Metin
┌──
Türkiye'nin en iyi haber sitesi
PROF. DR. BENGİ SEMERCİ

Çocuklara af ve umut

Bozuk aile yapısı, çocuğun suç işlemesindeki önemli etkenlerden. Sürekli karı-koca kavgasının olduğu ailede çocuk suça yönelebilir

Çocukla suçu bir araya getirmek zor iş, ama erişkinler bu zor işi başarıyor. Kimi zaman çocukları sağlıklı yetiştirmeyerek, onlara doğruyu yanlışı öğretmeyerek, kimi zaman ise onları suç işlemek için yönlendirerek, teşvik ederek yapıyorlar bunu. Sonra kızıyorlar. Başkalarını suçluyorlar. Ya da çocukları affetmekten bahsediyorlar. Affetmek için suçlu olması gerek. Suçlu ise çocuklar değil. Çocukları suça yönlendiren birçok neden var. O nedenleri göz ardı edip, sadece arada acıma duygularıyla çocukları affetmekten bahsetmek büyükleri daha büyük yapmıyor. Suç ve şiddet sıklıkla birlikte kullanılan kelimelerdir. Her ikisinin kökeninde kalıtsal, biyolojik ve fizyolojik nedenler kadar, duygusal, toplumsal ve yakın çevre etkenleri de sorumlu tutulmaktadır. Bu etkenler; işsizlik, yoksulluk, siyasal durum, eğitim sistemi, yaşanılan çevre, aile, ruhsal sorunlar ve suçun ele alınış biçimi olarak sıralanabilir. Yapılan çalışmalar çocuklara ilişkin nedenler arasında en sık zekâ geriliği, Dikkat Eksikliği Hiperaktivite Bozukluğu'nu ve davranım bozukluğunu işaret etmektedir. Ayrıca eğitim sisteminden uzaklaşma, çevre koşullarının kötü olması, yaşanılan çevredeki suç oranları ve suça bakış açıları çocukların suça yönelme nedenlerinden bazılarıdır. Ama en önemlisi ailedir. Çocuk, içinde büyüdüğü ailenin sosyal yapısından etkilenir. Ailenin birlik veya dağınık olması ya da anne-babadan birisinin ölümü, çocuğun duygusal gelişimini son derece etkiler. Ayrıca ailenin sosyoekonomik ve kültürel düzeyi, onun ilk sosyal deneyimlerini oluşturacak ve kişiliğinin gelişmesinde, ayrıca ebeveynin çocuğa sert ya da yumuşak tavırları, tutumları, ona değer verip vermemesi, ergenlik çağında ona yardımcı olup olmamasında son derece önemli rol oynayacaktır.
└──
Çocuklar ve suç üzerine olan metne göre çocukların suça yönelmesinde en önemli etken hangisidir? Yalnızca metindeki bilgilere dayanın.

Bir koleksiyondan alınan kayıtlar
┌──
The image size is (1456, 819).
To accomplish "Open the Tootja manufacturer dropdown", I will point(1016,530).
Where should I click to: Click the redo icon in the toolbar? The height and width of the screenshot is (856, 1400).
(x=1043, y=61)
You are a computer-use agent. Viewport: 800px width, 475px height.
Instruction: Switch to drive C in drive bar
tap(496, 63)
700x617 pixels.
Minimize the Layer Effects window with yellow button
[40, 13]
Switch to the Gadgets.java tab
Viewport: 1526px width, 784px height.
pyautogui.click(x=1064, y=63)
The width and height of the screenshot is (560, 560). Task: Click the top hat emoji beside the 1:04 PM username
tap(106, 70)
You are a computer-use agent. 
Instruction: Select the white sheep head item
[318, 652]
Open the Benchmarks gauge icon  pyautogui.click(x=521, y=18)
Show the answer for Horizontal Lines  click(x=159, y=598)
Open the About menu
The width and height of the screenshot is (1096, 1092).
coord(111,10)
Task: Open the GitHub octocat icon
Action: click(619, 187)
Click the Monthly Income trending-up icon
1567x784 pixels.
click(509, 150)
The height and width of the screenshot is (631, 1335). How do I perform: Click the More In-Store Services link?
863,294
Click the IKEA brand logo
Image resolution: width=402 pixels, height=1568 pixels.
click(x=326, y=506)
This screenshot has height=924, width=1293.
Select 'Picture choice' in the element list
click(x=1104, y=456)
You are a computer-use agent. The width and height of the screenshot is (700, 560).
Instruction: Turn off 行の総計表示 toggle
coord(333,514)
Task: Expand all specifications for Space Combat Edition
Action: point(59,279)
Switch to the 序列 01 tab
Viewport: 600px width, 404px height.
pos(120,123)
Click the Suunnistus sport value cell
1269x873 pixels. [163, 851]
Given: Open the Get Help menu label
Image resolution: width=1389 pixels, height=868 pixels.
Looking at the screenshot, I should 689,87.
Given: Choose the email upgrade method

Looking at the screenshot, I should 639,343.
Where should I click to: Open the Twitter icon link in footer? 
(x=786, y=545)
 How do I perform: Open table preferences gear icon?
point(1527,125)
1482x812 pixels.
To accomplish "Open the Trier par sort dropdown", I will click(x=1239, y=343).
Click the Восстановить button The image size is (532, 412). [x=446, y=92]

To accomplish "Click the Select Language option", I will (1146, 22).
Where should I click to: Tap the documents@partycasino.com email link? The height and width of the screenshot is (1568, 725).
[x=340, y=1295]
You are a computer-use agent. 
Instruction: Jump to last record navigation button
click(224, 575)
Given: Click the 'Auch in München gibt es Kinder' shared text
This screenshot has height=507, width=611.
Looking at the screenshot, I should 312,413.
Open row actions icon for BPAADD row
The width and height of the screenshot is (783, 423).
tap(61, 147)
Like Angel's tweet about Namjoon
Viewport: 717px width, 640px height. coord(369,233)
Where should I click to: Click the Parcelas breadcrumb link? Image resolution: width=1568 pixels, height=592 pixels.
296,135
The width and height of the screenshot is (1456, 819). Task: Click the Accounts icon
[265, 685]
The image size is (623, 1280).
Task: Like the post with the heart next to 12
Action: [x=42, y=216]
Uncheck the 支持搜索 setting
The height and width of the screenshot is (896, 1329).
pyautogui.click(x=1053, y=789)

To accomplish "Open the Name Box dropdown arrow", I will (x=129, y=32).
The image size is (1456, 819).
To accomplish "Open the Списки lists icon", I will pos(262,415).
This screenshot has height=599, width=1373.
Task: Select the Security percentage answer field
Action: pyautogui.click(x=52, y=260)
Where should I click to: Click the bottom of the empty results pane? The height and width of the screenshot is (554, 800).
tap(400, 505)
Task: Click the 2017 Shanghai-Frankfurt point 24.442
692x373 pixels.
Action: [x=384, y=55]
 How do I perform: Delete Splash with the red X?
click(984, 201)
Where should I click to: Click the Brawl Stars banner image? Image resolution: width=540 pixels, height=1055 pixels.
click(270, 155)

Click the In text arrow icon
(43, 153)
└──
Alıştırma sonucu
En önemli etken ailedir.